The Mother of all Puzzles
From a reader submitted puzzler on Car Talk (Aug. 23, 2008) which I first read about in William Poundstone's book "Are You Smart Enough to Work at Google". Hilarious reactions by readers on Peter Norvig's post on G+!
So, either you can laugh about it, or start solving this mother of all puzzles!!
Update:
On second thought this should be called "The deranged offspring of all puzzles" instead of the title above.
So, either you can laugh about it, or start solving this mother of all puzzles!!
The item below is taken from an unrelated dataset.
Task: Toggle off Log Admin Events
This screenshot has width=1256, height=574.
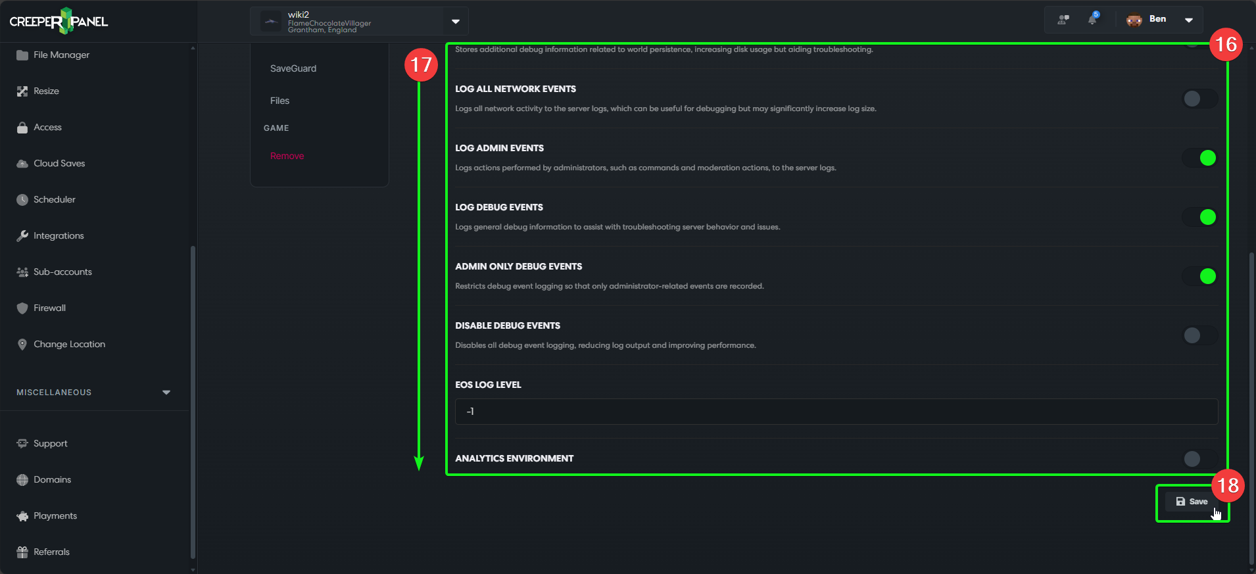Action: [x=1200, y=158]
A hundred prisoners are each locked in a room with three pirates, one of whom will walk the plank in the morning. Each prisoner has 10 bottles of wine, one of which has been poisoned; and each pirate has 12 coins, one of which is counterfeit and weighs either more or less than a genuine coin. In the room is a single switch, which the prisoner may either leave as it is, or flip. Before being led into the rooms, the prisoners are all made to wear either a red hat or a blue hat; they can see all the other prisoners' hats, but not their own. Meanwhile, a six-digit prime number of monkeys multiply until their digits reverse, then all have to get across a river using a canoe that can hold at most two monkeys at a time. But half the monkeys always lie and the other half always tell the truth. Given that the Nth prisoner knows that one of the monkeys doesn't know that a pirate doesn't know the product of two numbers between 1 and 100 without knowing that the N+1th prisoner has flipped the switch in his room or not after having determined which bottle of wine was poisoned and what colour his hat is, what is the solution to this puzzle?
Update:
On second thought this should be called "The deranged offspring of all puzzles" instead of the title above.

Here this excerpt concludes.